Il giudice è obbligato a spiegare perché sceglie un metodo di calcolo piuttosto che un altro?
No, la scelta tra il metodo diretto e quello bifasico rientra nella discrezionalità del giudice. Non vi è alcun obbligo di motivare la preferenza per un metodo, ma solo di giustificare la congruità della pena finale inflitta.
Cosa accade se un ricorso in Cassazione viene giudicato inammissibile?

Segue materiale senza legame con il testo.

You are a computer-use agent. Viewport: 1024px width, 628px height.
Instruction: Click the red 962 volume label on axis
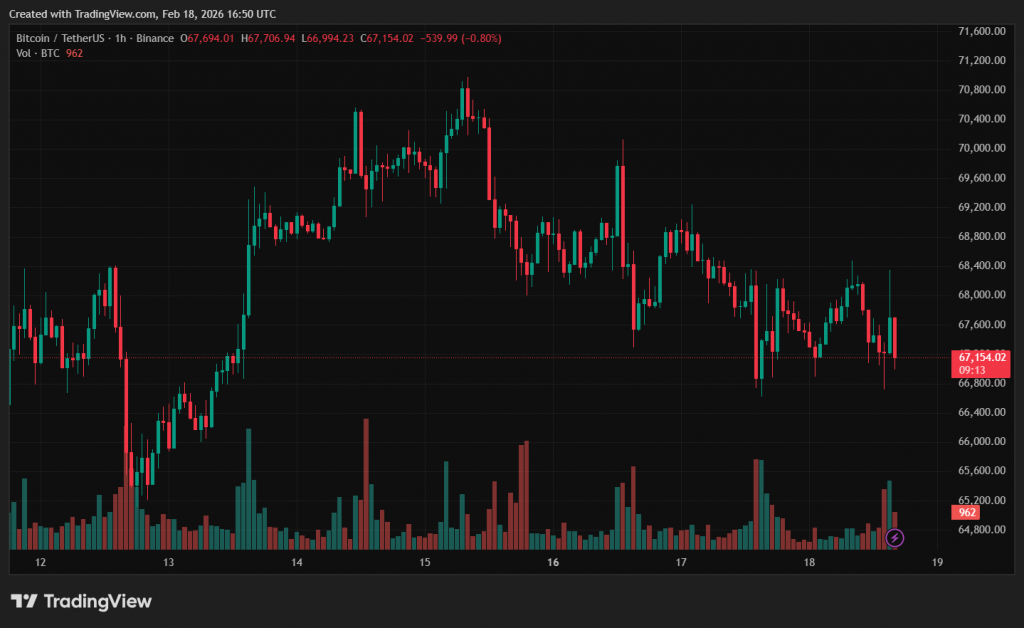[x=967, y=512]
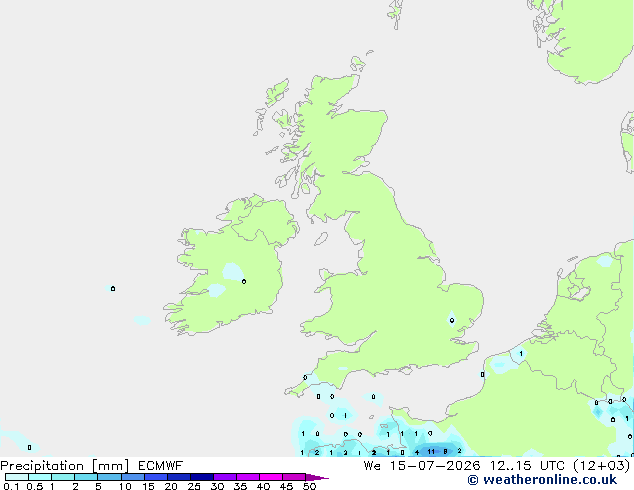Select the 30–35 mm purple legend swatch
The height and width of the screenshot is (490, 634).
[225, 477]
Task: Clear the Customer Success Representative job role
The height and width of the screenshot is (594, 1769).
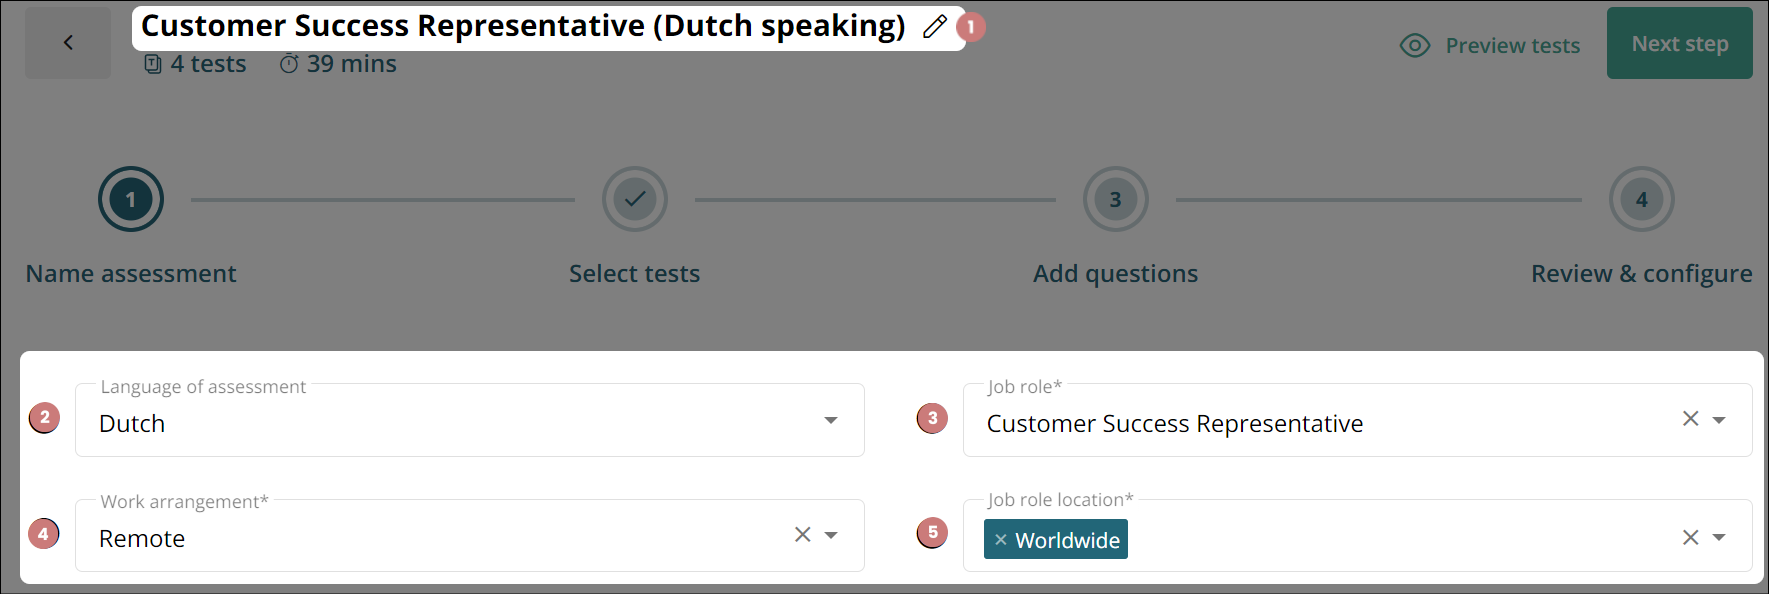Action: [1690, 419]
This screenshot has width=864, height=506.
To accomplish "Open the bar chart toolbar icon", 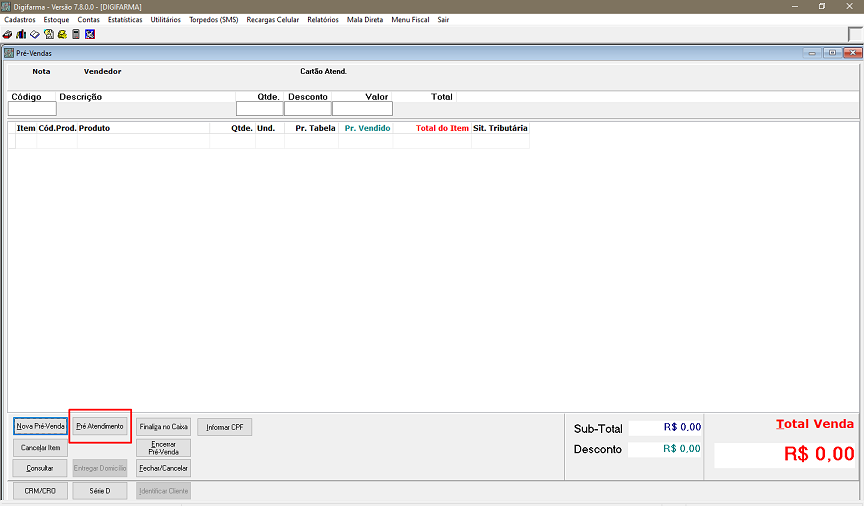I will 20,34.
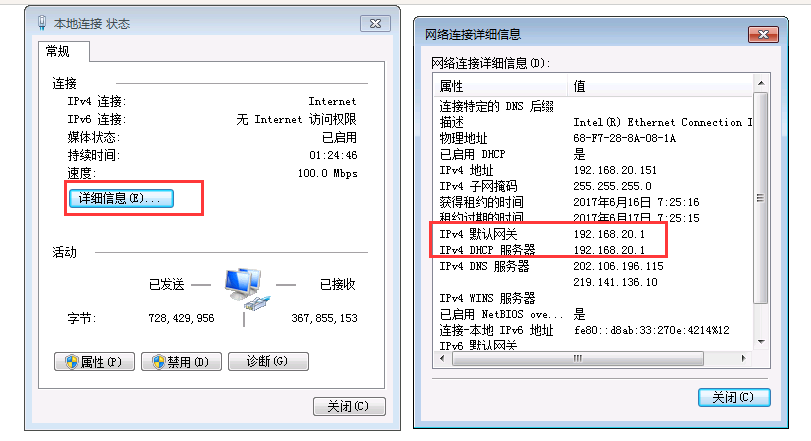Click the 关闭(C) button in the details dialog
Viewport: 811px width, 441px height.
(734, 397)
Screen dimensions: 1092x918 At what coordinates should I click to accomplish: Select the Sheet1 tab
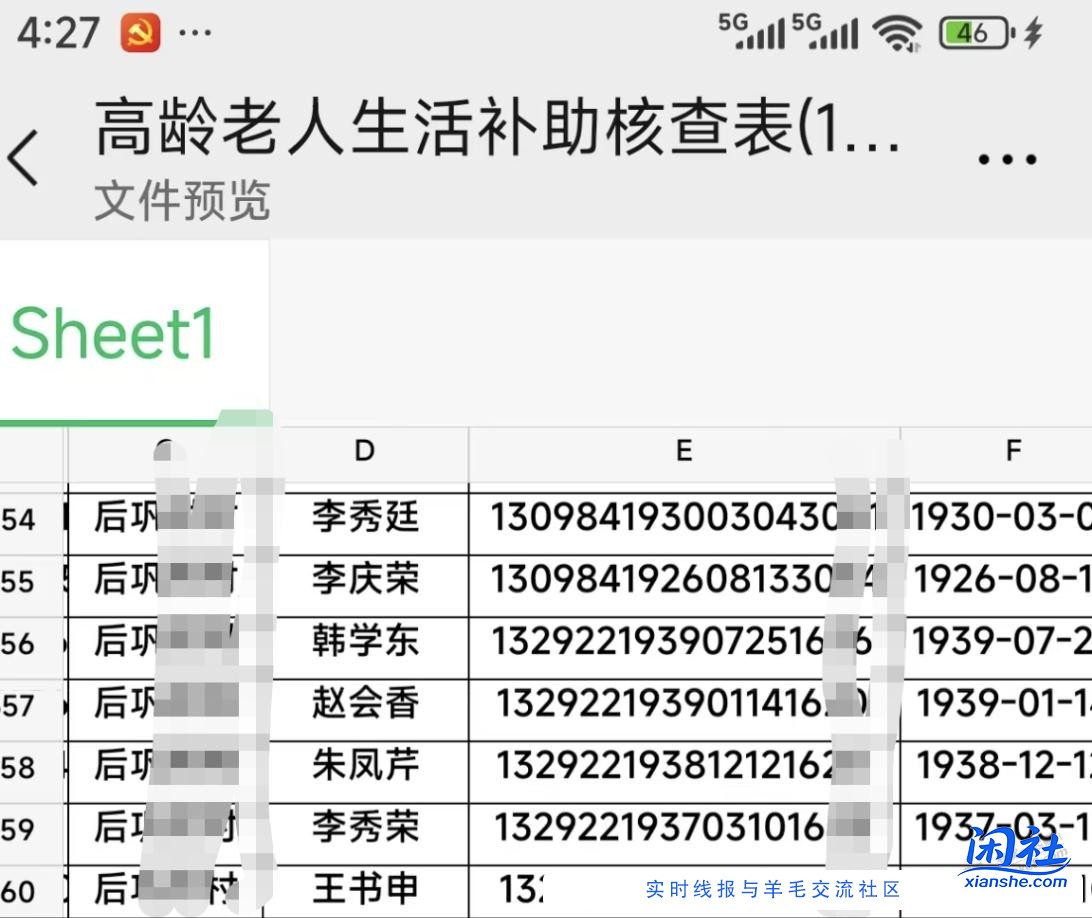pyautogui.click(x=113, y=333)
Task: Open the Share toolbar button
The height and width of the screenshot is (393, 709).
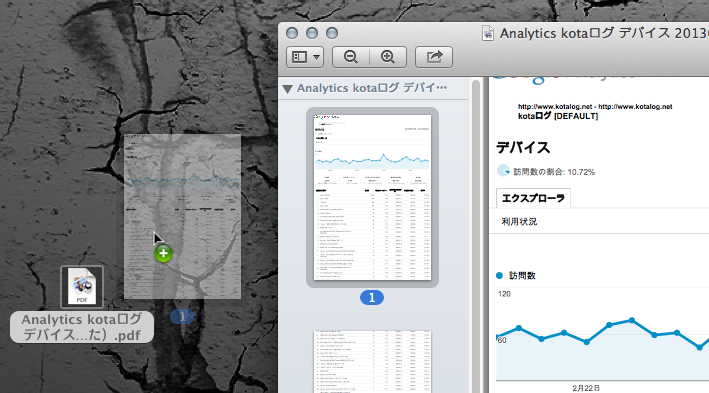Action: tap(434, 57)
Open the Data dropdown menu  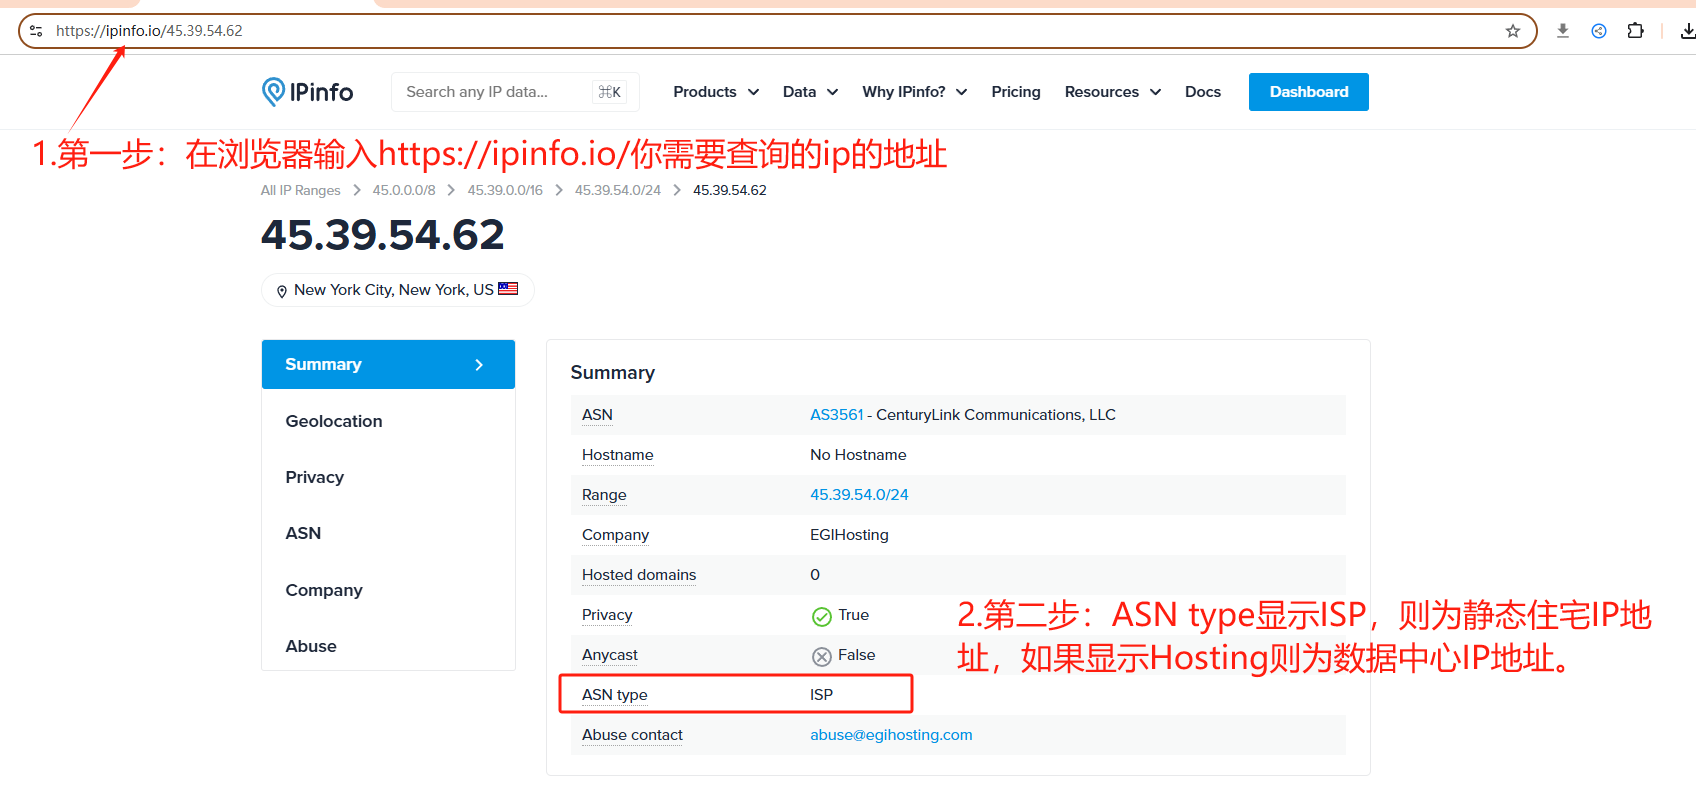(x=810, y=92)
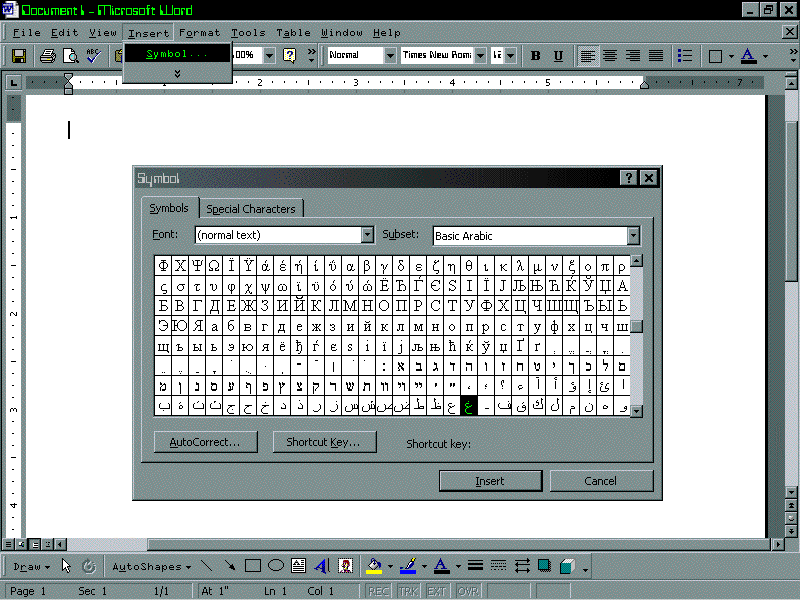Open the Font dropdown in Symbol dialog
The width and height of the screenshot is (800, 600).
click(x=367, y=235)
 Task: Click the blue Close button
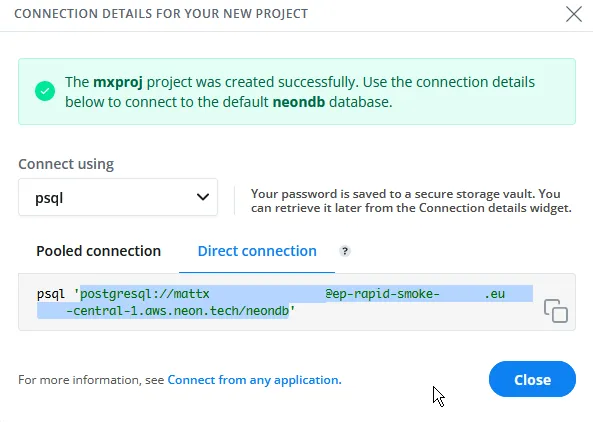532,379

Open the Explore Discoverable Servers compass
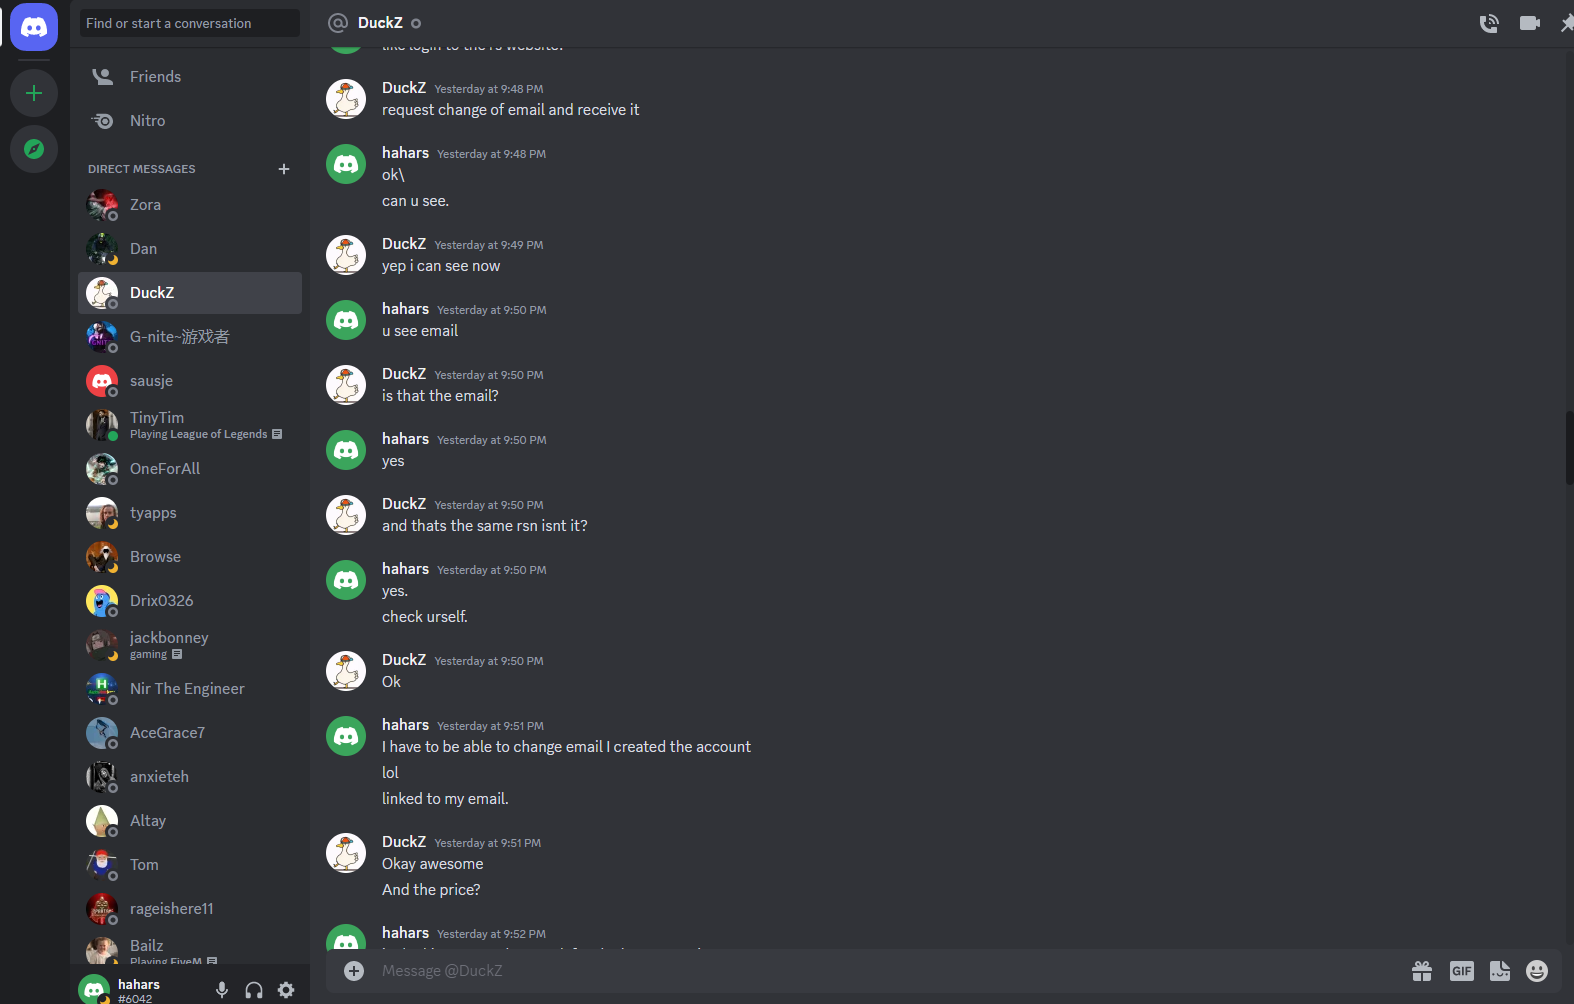34,149
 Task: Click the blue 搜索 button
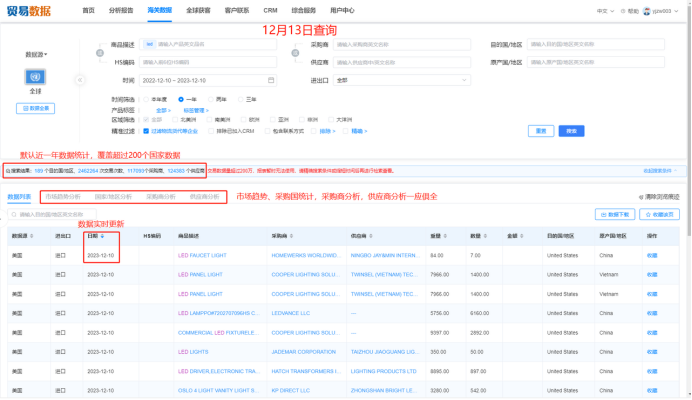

In caso di inammissibilità del ricorso, come stabilito dall’art. 616 cod. proc. pen., il ricorrente viene condannato al pagamento delle spese del procedimento e di una somma di denaro, fissata equitativamente dalla Corte, in favore della Cassa delle ammende.
Testo del provvedimento
Ordinanza di Cassazione Penale Sez. 7 Num. 14185 Anno 2024
Penale Ord. Sez. 7 Num. 14185 Anno 2024
Presidente: NOME COGNOME
Relatore: COGNOME NOME
Data Udienza: 31/01/2024
ORDINANZA
sul ricorso proposto da: NOME COGNOME nato il DATA_NASCITA
avverso la sentenza del 31/05/2023 della CORTE APPELLO di PALERMO
dato avviso alle parti;
udita la relazione svolta dal Consigliere NOME COGNOME;
RITENUTO IN FATTO E CONSIDERATO IN DIRITTO
che con la sentenza in epigrafe la Corte di appello di Palermo ha confermato la sentenza del Tribunale di Agrigento del 18 luglio 2022 che, all’esito del giudizio abbreviato, aveva affermato la penale responsabilità di NOME per il reato di tentato furto aggravato e, esclusa la circostanza aggravante di cui all’art. 61, n. 5, cod. pen., l’aveva condannato alla pena ritenuta di giustizia,:
che il primo e unico motivo di ricorso dell’imputato, che si duole della violazione di legge e del vizio di motivazione in relazione all’eccessività della pena inflitta, è manifestamente infondato poiché prospetta enunciati ermeneutici in palese contrasto con il dato normativo e la consolidata giurisprudenza di legittimità atteso che, come affermato da questa Corte, la determinazione della pena nel caso di delitto tentato può essere indifferentemente effettuata con il cosiddetto metodo diretto o sintetico, cioè senza operare la diminuzione sulla pena fissata per la corrispondente ipotesi di delitto consumato, oppure con il metodo bifasico, mediante scissione dei due momenti indicati, fermi restando la necessità del contenimento della riduzione della pena prevista per il reato consumato nei limiti di legge e l’obbligo di dar conto in motivazione della scelta commisurativa (Sez. 5, n. 42020 del 18/06/2019, COGNOME, Rv. 277528) e, nel caso di specie, si rileva come sia stato adottato il metodo diretto e non vi fosse alcun obbligo di motivare sulla misura della riduzione operata per il tentativo, attuata nella misura massima come rilevato dalla Corte di Appello, la quale, comunque, ha motivato sulla congruità della pena (si veda pagina 4 del provvedimento impugnato);
che all’inammissibilità del ricorso consegue la condanna del ricorrente al pagamento delle spese processuali e, ai sensi dell’art. 616, comma 1, cod. proc. pen., al pagamento in favore della Cassa delle ammende di una somma che si reputa equo fissare in euro 3.000,00;
P.Q.M.
Dichiara inammissibile il ricorso e condanna il ricorrente al pagamento delle spese processuali e della somma di euro tremila in favore della Cassa delle ammende. Così deciso il 31/01/2024.